(Dataset entries)
== Segment start ==
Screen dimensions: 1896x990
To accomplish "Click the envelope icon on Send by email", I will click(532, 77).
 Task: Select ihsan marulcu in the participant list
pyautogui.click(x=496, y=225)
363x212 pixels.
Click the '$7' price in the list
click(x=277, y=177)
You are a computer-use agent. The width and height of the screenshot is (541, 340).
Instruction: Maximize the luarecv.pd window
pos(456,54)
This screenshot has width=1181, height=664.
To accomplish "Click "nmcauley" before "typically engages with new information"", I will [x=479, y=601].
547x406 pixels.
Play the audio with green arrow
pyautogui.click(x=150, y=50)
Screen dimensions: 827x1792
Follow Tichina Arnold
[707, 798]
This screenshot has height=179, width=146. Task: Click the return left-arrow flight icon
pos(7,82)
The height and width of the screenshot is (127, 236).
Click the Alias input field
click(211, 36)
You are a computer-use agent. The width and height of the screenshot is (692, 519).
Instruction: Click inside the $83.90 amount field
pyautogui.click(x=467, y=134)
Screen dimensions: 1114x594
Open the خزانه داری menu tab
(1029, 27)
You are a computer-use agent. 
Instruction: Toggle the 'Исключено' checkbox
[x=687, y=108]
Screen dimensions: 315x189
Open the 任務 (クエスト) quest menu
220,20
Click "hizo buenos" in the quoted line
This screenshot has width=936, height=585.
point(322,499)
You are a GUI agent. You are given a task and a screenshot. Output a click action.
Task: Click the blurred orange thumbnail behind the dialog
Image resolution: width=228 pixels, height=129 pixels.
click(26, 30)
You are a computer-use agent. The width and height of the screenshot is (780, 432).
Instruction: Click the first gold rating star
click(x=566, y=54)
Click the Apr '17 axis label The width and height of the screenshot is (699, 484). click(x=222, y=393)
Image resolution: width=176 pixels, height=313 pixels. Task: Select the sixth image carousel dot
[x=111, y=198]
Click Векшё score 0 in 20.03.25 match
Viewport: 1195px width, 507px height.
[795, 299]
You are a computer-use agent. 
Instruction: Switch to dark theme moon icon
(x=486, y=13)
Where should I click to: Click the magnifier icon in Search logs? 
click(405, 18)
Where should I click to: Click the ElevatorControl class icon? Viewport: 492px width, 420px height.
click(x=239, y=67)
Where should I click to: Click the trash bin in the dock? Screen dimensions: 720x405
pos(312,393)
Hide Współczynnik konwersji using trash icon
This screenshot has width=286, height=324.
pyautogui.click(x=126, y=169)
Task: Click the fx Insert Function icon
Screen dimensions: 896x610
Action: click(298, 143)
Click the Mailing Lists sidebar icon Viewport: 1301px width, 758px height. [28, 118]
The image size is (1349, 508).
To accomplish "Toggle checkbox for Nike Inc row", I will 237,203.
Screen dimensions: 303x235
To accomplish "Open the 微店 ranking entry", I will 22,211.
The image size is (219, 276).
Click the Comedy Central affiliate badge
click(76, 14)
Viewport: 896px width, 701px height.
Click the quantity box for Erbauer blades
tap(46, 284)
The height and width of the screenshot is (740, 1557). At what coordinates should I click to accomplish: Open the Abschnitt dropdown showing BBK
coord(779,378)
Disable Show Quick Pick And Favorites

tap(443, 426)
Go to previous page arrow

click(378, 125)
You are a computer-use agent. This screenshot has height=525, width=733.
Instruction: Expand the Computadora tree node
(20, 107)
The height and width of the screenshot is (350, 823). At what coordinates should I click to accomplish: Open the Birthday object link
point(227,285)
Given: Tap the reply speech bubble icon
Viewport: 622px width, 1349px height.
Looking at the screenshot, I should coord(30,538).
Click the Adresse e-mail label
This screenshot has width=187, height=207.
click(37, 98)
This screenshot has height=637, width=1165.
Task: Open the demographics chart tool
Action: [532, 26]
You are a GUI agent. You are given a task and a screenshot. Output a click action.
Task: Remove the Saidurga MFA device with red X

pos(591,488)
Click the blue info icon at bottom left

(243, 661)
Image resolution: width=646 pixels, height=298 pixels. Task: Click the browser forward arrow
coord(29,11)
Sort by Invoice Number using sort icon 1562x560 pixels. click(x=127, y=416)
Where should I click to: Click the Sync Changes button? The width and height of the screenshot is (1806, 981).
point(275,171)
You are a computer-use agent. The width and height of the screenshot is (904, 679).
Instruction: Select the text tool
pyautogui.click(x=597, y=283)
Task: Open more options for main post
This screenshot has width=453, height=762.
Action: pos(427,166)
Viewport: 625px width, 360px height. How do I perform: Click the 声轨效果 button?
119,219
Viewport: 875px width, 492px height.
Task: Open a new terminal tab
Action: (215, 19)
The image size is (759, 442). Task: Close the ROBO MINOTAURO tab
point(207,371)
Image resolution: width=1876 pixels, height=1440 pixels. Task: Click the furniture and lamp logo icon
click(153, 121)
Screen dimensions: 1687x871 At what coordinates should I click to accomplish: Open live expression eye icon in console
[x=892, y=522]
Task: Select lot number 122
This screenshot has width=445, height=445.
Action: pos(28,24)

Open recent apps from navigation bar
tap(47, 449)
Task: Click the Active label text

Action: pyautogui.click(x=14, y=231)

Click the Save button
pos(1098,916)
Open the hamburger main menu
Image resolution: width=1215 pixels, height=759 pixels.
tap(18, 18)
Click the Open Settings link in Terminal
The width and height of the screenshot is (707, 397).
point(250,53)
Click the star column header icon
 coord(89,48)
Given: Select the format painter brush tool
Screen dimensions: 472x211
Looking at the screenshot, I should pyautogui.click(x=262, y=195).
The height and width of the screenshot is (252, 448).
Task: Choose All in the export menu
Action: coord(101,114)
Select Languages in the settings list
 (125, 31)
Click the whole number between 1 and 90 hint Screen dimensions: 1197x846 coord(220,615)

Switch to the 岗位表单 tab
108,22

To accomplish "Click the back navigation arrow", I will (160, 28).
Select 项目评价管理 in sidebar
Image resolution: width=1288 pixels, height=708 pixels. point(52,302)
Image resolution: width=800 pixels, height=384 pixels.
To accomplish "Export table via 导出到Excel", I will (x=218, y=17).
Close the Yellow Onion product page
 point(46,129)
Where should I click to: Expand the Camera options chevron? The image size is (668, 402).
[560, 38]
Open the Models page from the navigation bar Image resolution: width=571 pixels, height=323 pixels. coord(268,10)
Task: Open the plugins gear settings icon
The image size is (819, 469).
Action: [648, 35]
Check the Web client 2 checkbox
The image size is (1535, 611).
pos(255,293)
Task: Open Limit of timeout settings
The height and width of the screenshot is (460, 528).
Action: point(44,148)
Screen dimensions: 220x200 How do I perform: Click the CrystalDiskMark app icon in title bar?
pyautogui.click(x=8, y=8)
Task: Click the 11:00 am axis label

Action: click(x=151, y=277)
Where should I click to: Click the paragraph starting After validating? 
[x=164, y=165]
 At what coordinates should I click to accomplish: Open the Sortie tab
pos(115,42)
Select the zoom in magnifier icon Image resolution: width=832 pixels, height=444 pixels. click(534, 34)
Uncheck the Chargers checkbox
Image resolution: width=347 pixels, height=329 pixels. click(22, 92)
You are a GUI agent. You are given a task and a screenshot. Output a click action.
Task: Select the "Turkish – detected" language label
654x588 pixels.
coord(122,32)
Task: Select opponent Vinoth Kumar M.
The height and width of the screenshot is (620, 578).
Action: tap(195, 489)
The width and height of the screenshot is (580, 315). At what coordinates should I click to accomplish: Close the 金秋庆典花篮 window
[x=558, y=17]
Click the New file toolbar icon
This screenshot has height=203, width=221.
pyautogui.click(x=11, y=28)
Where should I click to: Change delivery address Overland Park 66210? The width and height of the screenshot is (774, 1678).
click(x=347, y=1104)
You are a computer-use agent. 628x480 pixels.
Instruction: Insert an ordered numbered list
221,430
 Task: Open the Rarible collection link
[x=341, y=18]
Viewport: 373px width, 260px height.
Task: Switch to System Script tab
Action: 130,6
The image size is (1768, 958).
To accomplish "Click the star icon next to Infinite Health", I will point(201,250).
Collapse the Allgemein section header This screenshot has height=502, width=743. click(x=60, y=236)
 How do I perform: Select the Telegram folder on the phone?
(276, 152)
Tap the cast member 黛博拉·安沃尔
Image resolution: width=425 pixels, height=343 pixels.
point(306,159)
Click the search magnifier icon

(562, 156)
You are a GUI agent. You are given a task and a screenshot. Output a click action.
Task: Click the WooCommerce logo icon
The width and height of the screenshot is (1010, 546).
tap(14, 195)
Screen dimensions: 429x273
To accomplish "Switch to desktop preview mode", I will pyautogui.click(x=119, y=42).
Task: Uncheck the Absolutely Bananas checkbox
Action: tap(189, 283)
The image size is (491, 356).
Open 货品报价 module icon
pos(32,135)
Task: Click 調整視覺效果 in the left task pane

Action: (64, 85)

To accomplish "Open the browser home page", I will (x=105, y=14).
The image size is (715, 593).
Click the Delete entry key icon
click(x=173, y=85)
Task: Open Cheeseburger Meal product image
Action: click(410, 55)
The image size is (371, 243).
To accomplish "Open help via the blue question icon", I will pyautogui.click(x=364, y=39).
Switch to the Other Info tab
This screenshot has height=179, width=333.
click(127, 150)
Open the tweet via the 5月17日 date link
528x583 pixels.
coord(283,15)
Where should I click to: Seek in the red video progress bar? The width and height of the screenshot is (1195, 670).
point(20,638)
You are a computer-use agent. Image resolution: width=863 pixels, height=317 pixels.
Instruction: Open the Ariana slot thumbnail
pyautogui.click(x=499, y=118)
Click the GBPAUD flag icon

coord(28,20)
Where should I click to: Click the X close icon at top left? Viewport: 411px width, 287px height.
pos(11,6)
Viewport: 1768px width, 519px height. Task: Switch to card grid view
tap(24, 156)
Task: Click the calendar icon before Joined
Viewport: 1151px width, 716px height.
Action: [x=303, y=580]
== Segment end ==
[INSTRUCTIONS FOR THE TASK]:
Repeat only the lines running from the line that contains "The image size is (715, 593)." through the last line above, inclusive.

[WRITTEN ANSWER]:
The image size is (715, 593).
Click the Delete entry key icon
click(x=173, y=85)
Task: Open Cheeseburger Meal product image
Action: click(410, 55)
The image size is (371, 243).
To accomplish "Open help via the blue question icon", I will pyautogui.click(x=364, y=39).
Switch to the Other Info tab
This screenshot has height=179, width=333.
click(127, 150)
Open the tweet via the 5月17日 date link
528x583 pixels.
coord(283,15)
Where should I click to: Seek in the red video progress bar? The width and height of the screenshot is (1195, 670).
point(20,638)
You are a computer-use agent. Image resolution: width=863 pixels, height=317 pixels.
Instruction: Open the Ariana slot thumbnail
pyautogui.click(x=499, y=118)
Click the GBPAUD flag icon

coord(28,20)
Where should I click to: Click the X close icon at top left? Viewport: 411px width, 287px height.
pos(11,6)
Viewport: 1768px width, 519px height. Task: Switch to card grid view
tap(24, 156)
Task: Click the calendar icon before Joined
Viewport: 1151px width, 716px height.
Action: [x=303, y=580]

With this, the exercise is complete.